In this study, we found that additional 3-week VR training could improve self-efficacy and ADL; however, the occupational performance, satisfaction, and upper extremity function were not superior in participants who had VR training.
About half of the demands of COPM were in the area of self-maintenance, such as personal care and functional mobility; this finding was similar to that of another study.[39] Specifically, walking was the most frequently mentioned activity of patients with stroke, which was followed by eating and dressing. Moreover, the most important activity in the area of productivity was working, which was followed by housework; this finding was also similar to previous research results.[40, 41] For leisure, the demands appeared to be of diversity and be related to patients’ interests. Most patients considered playing mahjong as the first priority for leisure activities, and this might be associated with the Chinese culture. Besides, social engagement is associated with the interaction of different occupations, which can support expected community and family involvement, as well as activities involving peers and friends.[42]
In our study, positive changes in the score of occupational performance were observed in both groups; the score was 2 points greater than the baseline, indicating a clinically significant improvement in occupational performance, and no between-group difference was found.
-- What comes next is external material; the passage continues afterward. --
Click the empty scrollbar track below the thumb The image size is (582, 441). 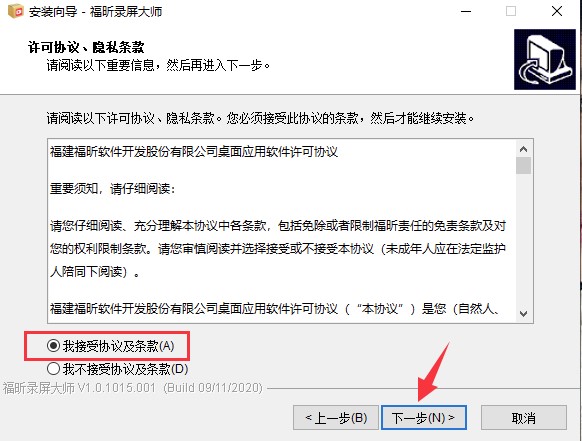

The result of our study was consistent with those of current studies,[26, 43] although the number of VR-related studies using occupational performance as an outcome indicator is insufficient. Furthermore, it was reported that a patient-centered treatment enables therapists to fully consider each patient's satisfaction, desire, and goals, which in turn makes the promotion of enthusiasm among participants easier, thereby resulting in adherence to intervention and patient satisfaction.[26] There are some differences between the VR therapeutic activities and realistic daily activities. These barriers were very common in the implementation of VR training, which need the collaboration of engineers and game designers, clinicians and end-users to improve them.[44] In addition, the demand of productive activities and recreational activities was about 52%, and target training in our VR training program was insufficient. Moreover, because of the relatively large sample size and short training protocol compared with two previous randomized controlled trials,[31, 43] implementing a patient-centered treatment in clinical practice was difficult. These results may explain the absence of a significant difference between two groups in COPM. Nevertheless, the inherent interactivity and entertainment of VR can motivate patients’ participation.
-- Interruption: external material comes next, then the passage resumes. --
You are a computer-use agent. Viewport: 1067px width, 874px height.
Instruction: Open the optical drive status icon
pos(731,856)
Bandura’s cognition theory was commonly applied for stroke self-management program, and this kind of program contained meaningful and physical activities to further improve self-efficacy.[45-47] Similar to stroke self-management program, VR can provide task-oriented, imitative, and repetitive activities, and it also has the advantage to integrate these four principles. Additionally, according to theoretical concepts of Bandura’s self-efficacy, the most feasible way to assist participants to obtain and improve self-efficacy is to use self-efficacy-related four principles. [6, 48] The human-shaped model displayed on the screen can help participants obtain indirect experiences, and participants could acquire successful experience through repetitive activities. Meanwhile, appropriate concern and encouragement by therapists and families can be provided for participants during the training. Hence, participants can improve self-efficacy by integrating Bandura’s principles into VR training program.
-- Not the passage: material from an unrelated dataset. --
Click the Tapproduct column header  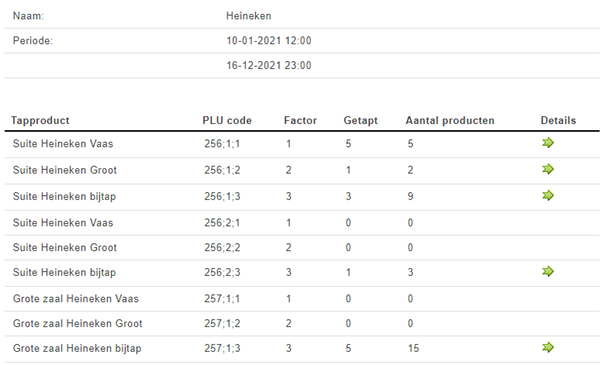pos(40,121)
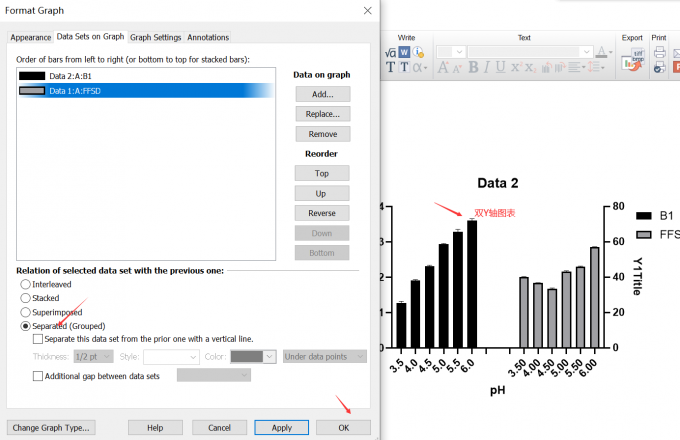
Task: Click the equation editor square-root icon
Action: click(x=391, y=52)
Currently, studies that used holistic self-efficacy as an outcome indicator in VR training are insufficient, and only a few studies investigated balance self-efficacy.[22, 33, 49, 50] Previous studies found that VR could increase participants' confidence, motivation to participate, and functional activities based on the remodeling and reorganization of brain function.[26, 51, 52] Observational learning through VR training can activate mirror neurons in cortex. Similarly, participants receiving sensory feedback in VR training were likely to learn the target motor behavior. The feedback could promote the development of use-dependent cortical plasticity, leading to the recovery of motor function.[53] Moreover, the functional improvement induced by motor learning through VR training could greatly improve participants' confidence and self-efficacy in a new environment.[22, 32, 33, 49, 50] In addition, a study reported that participants regarded VR training as an interactive and enjoyable sports game rather than a training; thus, they were more motivated to engage in the training.[54] Moreover, another advantage of VR is that it can greatly save labor.
Our study found that VR training is beneficial for patients with stroke in terms of ADL but not upper limb function. These results were consistent with those of a previous study.[21] The possible reasons may be as follows: the overall intervention time of this study was relatively short. Although a review confirmed that a total intervention time more than 15 hours would become a trend of customization,[21] the regulations of medical insurance prevented us from having a longer treatment duration. Additionally, the VR equipment used in this study was mainly focused on the proximal joint of the upper limb, and thus lacked functional training for the distal joints (hand and wrist), which possibly contributed to the difficulty in enhancing upper limb function scores. In our study, both self-efficacy and ADL improved compared with control group. The improvement of ADL might be related to the improvement of self-efficacy. A previous study revealed that patients with high self-efficacy performed better in daily activities than patients with low self-efficacy.[4]